_What this task involves_:
In the thread on the difference between d and ∂, how are the other variables treated when taking the partial derivative of f with respect to x?

_Excerpt to read_:
What is the difference between $d$ and $\partial$? After seeing the following equation in a lecture about tensor analysis, I became confused.
$$
\frac{d\phi}{ds}=\frac{\partial \phi}{\partial x^m}\frac{dx^m}{ds}
$$
What exactly is the difference between $d$ and $\partial$?
 A: The difference is whether the rest of the variables of $f$ are considered constants  or variables  in $x.$ Former is partial, latter is total.


*

*$\frac{\partial f}{\partial x}$ is the partial derivative: $f$ is differentiated w.r.t. to $x$ while all other variables are considered constants in $x.$

*$\frac{d f}{d x}$ the is total derivative: $f$ is differentiated w.r.t. to $x$ while nothing is assumed about the other variables; they are considered variables in $x.$ (some variables might be, in fact, constants in $x.$)
A: As mentioned $d$ means total and $\partial$ partial derivative and are not the same. Total derivative also counts $x$ dependencies in other variables. For instance:
$$
f(x,v) = x^2 + v(x) \\
\frac{\partial f}{\partial x} = 2x \\
\frac{\partial f}{\partial v} = 1 \\
\frac{d f}{d x} = 2x + \frac{\partial v(x)}{\partial x} 
$$
Your formula most probably uses Einstein notation and is only a shorter way to write
$$
\frac{d\phi}{ds}= \sum_m \frac{\partial \phi}{\partial x^m}\frac{dx^m}{ds}
$$

_Given material_:
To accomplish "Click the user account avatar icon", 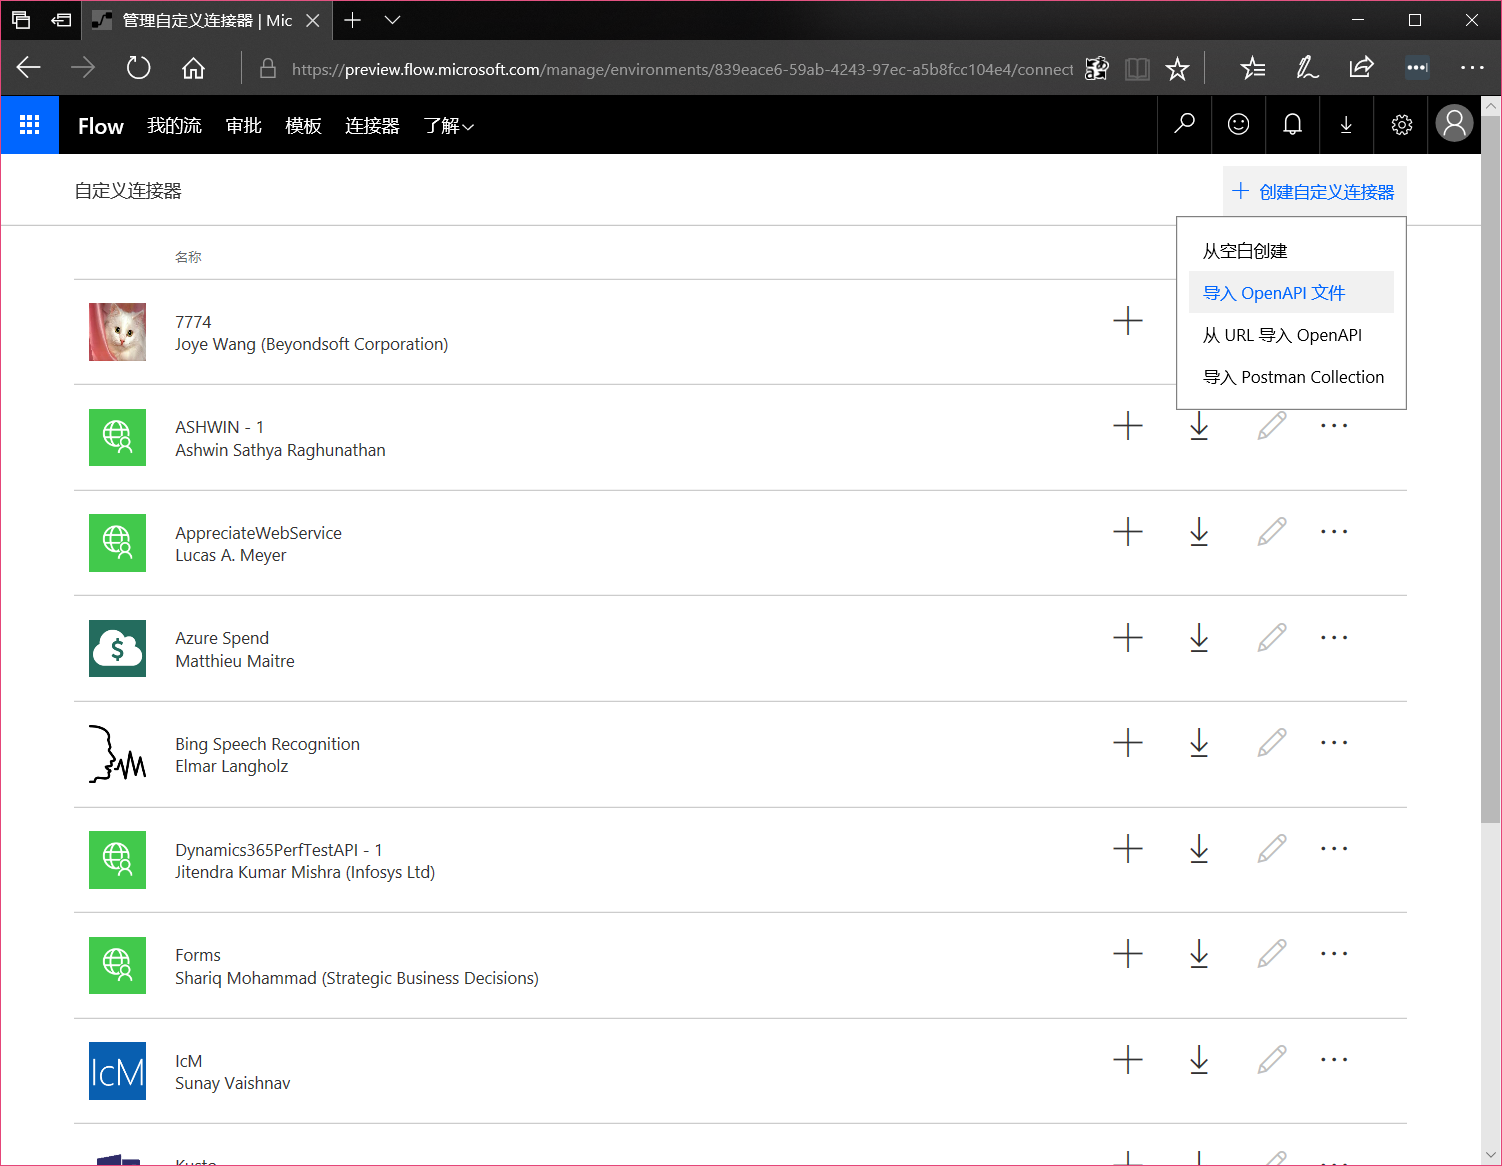I will pos(1454,124).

_Exercise solution_:
They are considered constants in x.